Deep voice of a man: First off, you should know that I am an older gentleman and have a very hairy chest. Gray hair. Lots of it. Some ladies aren't into that. . .
And so on. Nothing too obscene or explicit, but the range of voices was fascinating and funny and sad. Pete didn't seem to notice as he plugged along on the fictitious business name statements that followed the singles ads.
Pete, it turned out, was a 37-year-old guy with barely a high-school education. He volunteered the fact that he'd been sober for almost a year and that, when his best friend offered him a handful of mysterious pills on his birthday, he turned them down. This was a source of pride for Pete, though I suspect there were days that he returned from lunch a wee bit stoned. I'd never worked with a guy who admitted so easily to being a stoner, and I certainly never pictured sheltered, newly Master's-degreed, 23-year-old me working alongside an addict whose roots stretched to a trailer park in Tucson.
But Pete was brilliant. He told me he had applied for a writing job at the paper 11 years previously. Since his background was in design, the publisher asked Pete if he'd be interested in helping with that aspect of the paper instead. Unfortunately, Pete had zero computer experience, and the job required him to use an early Macintosh and page layout software. Pete volunteered to work for a week without pay as an extended interview for the position. At the end of that week, Pete had not only taught himself to use a mouse and the Mac OS, but he had produced a newspaper.
Meanwhile, I was having trouble getting my cub reporter feet under me. As the lowest writer on the newspaper's totem pole, I was stuck translating press releases into calendar items. Was it date first, then time, or time then date? Argh. I had to write it on a sticky note.
Honestly, I was distracted. While upstairs was a safe haven, downstairs was much more lively and attractive and fresh (literally--I worked in an unventilated space with a chain smoker who, although he took his smoke breaks outside, was, as far as I was concerned, a walking asthma attack because of the stench of his clothes).

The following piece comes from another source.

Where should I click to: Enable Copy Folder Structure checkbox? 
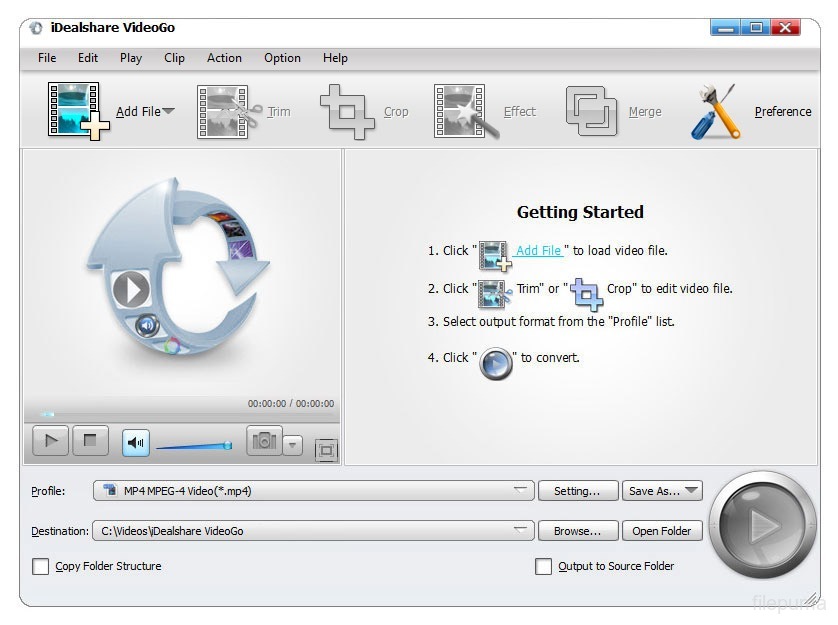click(x=41, y=567)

Compared to the calendar and the filler pieces I wrote,
next to to the innumerable articles I had to write talking up Long Beach's annual craptastic pollute-a-thon,
in the light of city council news that, in the four generations my family had lived in the city, never got any less stupid,
downstairs, where everyday life took place, events that no one had to market or lobby for, was suddenly where I, professional wallflower, wanted to be.
But I was shy. So I eavesdropped, crept lower and lower on the stairs, let my feet dangle into the light of downstairs so that someone would notice and call me to account.
That person was Pete. Soon--perhaps due to his behind-the-scenes wrangling--I was assigned to show up early twice a week to serve as paste-up monkey (yes, in a digital age, we still did paste-up). We chatted a lot about all kinds of stuff before everyone else showed up for work. Slowly, carefully, Pete transformed me from fly on the wall into Funny Girl Who Worked Upstairs and Graced Us with Her Presence Quite a Bit.
What could I do? A few years, two grad programs, and a handful of short-term jobs later I married the guy with the floss. And I've noticed that he, too, can be tempted to linger in the margins, to be a fly on the wall, and so sometimes, when I'm very lucky, it's my turn to pull him into the light.